LIVIA SERLUPI CRESCENZI –

L’Italia digitale è l’obiettivo di sviluppo per modernizzare il paese e rilanciare l’economia. “Se le imprese italiane raddoppiassero gli investimenti in Ict, si avrebbe una crescita della produttività tra il 5 e il 10% e se, come sta accadendo negli altri paesi, lo sviluppo dell’Internet economy diventerà anche da noi il centro delle politiche per la crescita, il contributo all’aumento del Pil potrebbe essere dell’ordine del 4-5% nei prossimi tre anni”. Con queste parole Stefano Parisi, Presidente di Confindustria Digitale, la nuova Federazione delle imprese dell’Ict, ha aperto i lavori del primo “Italian Digital Agenda Annual Forum” che ha voluto battezzare questo importante incontro con uno slogan significativo: “Internet cambia l’Italia”. Oltre a imprenditori ed esperti dell’Ict, erano presenti i rappresentanti del governo, responsabili della Cabina di regia istituita dal governo per la realizzazione dell’Agenda Digitale in Italia, il ministro dello Sviluppo economico Corrado Passera e dell’Istruzione Francesco Profumo e poi, tra gli altri, Neelie Kroes, commissaria europea con delega all’Agenda Digitale. “Sono settecentomila i professionisti in ICT attesi entro il 2015” ha voluto sottolineare la commissaria europea. Una grande opportunità dunque, in un periodo di crisi economica, come quello che stiamo vivendo, in cui la disoccupazione è diventato il problema più preoccupante non solo per il nostro paese.

Dati registrati >>

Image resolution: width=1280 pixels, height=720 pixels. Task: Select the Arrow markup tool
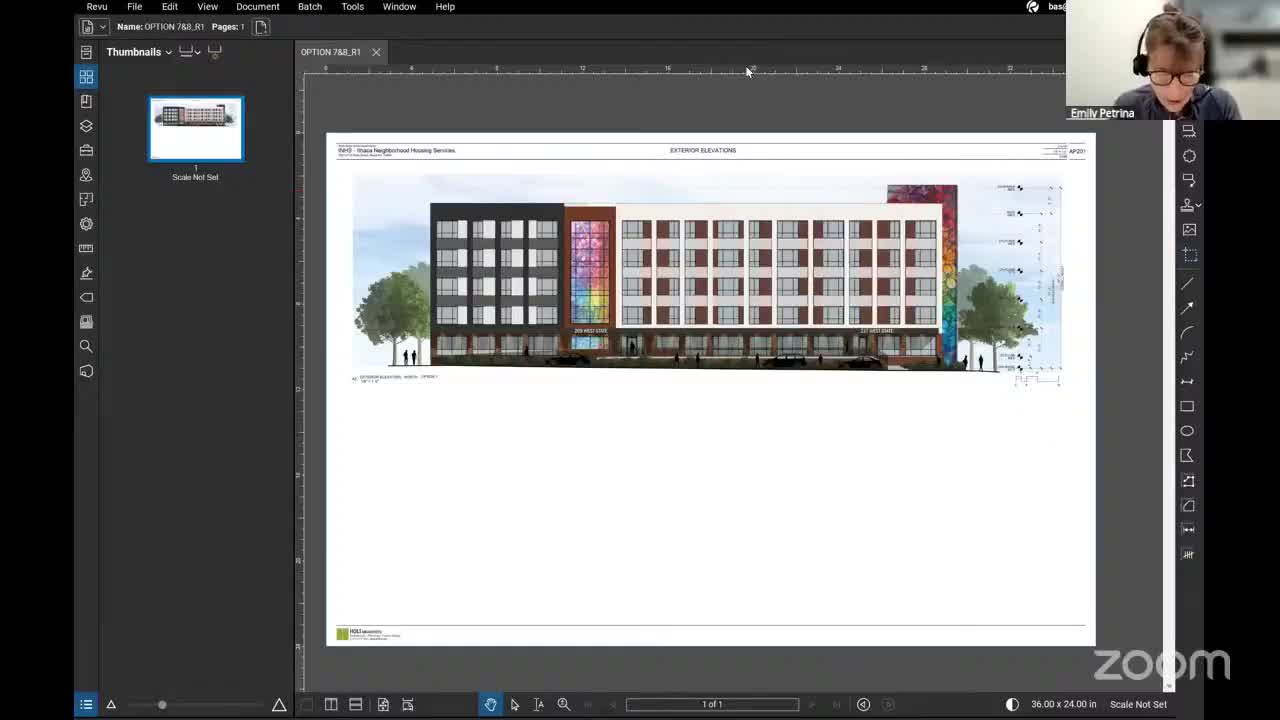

Lavoro richiesto >> Secondo il testo sull'Agenda Digitale, quanti professionisti in ICT sono attesi entro il 2015?

Risposta svolta >> Settecentomila.